Rename "Previous Page" as "Next Page" in the material starting with the line with "Screen dimensions: 486x364" and going on through the line with "Action: click(362, 331)". Give only those lines back with everything else unchanged, and leave the pictures out.

▶ **RECORD SET**

★ ★ ★ ★

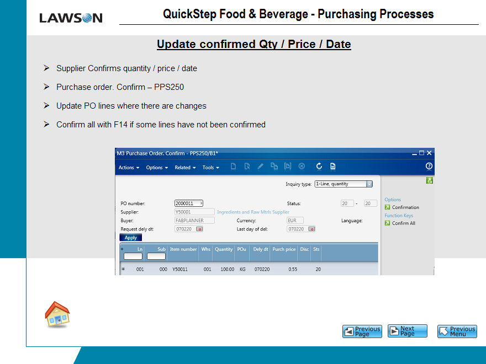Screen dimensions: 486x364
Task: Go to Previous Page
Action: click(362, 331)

★ ★ ★ ★

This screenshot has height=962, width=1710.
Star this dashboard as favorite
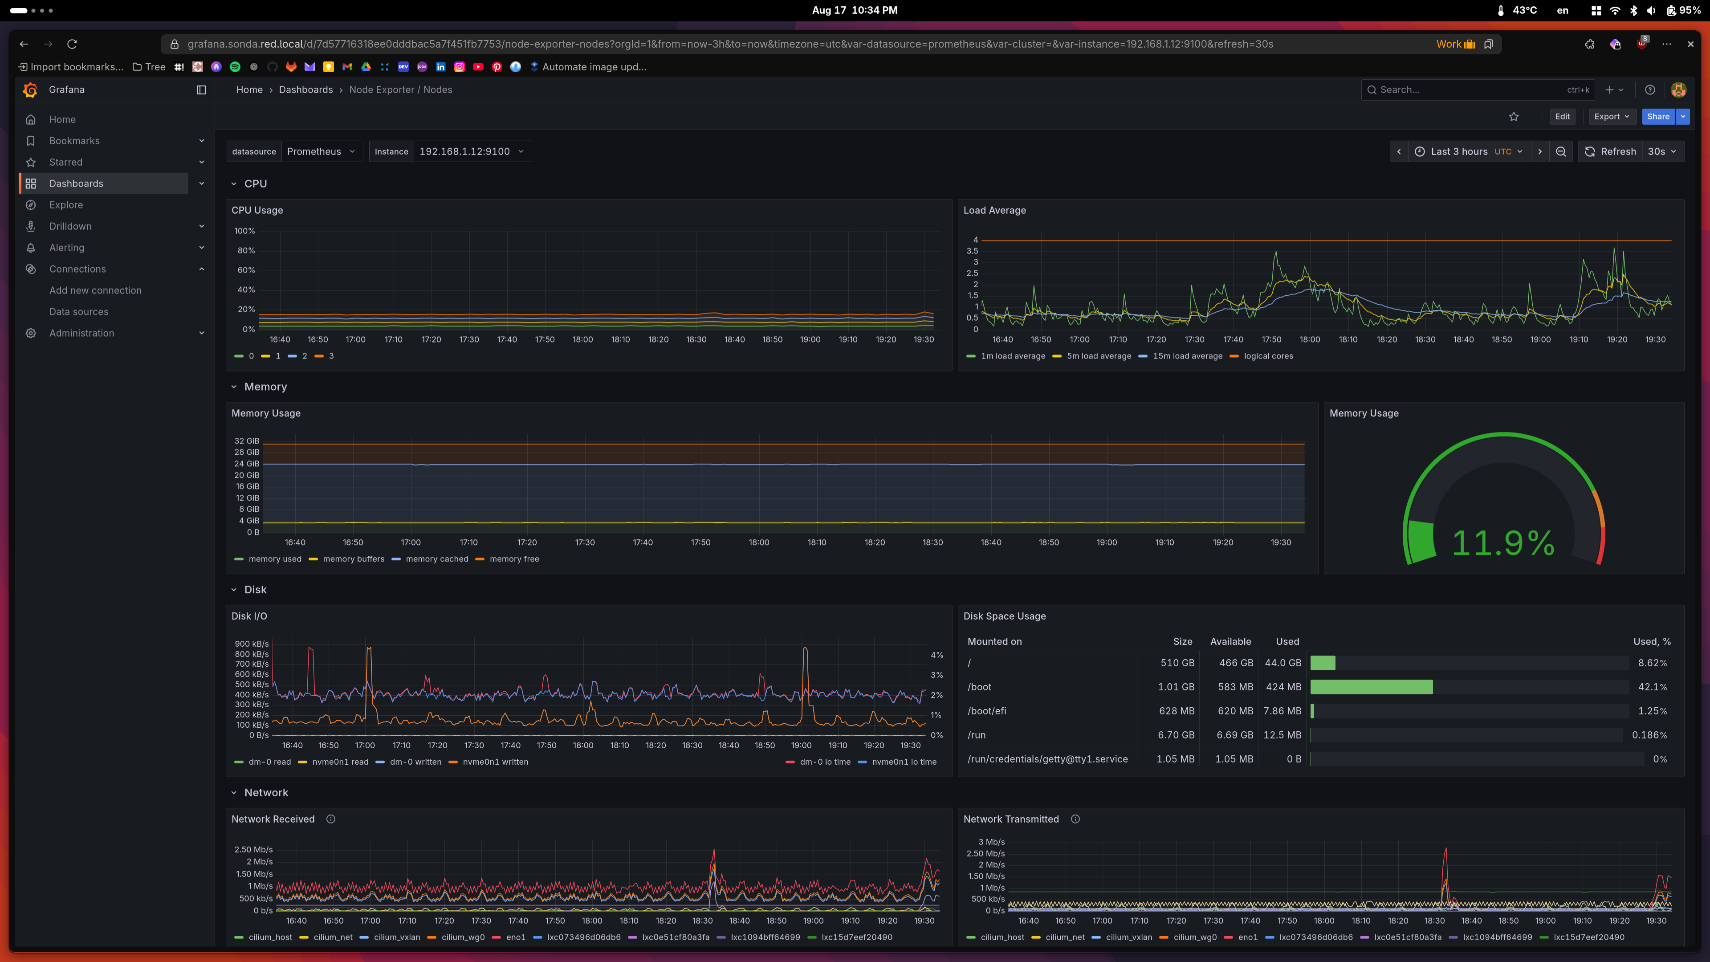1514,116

★ ★ ★ ★

▶ **EXERCISE RESPONSE**
Screen dimensions: 486x364
Task: Go to Next Page
Action: click(362, 331)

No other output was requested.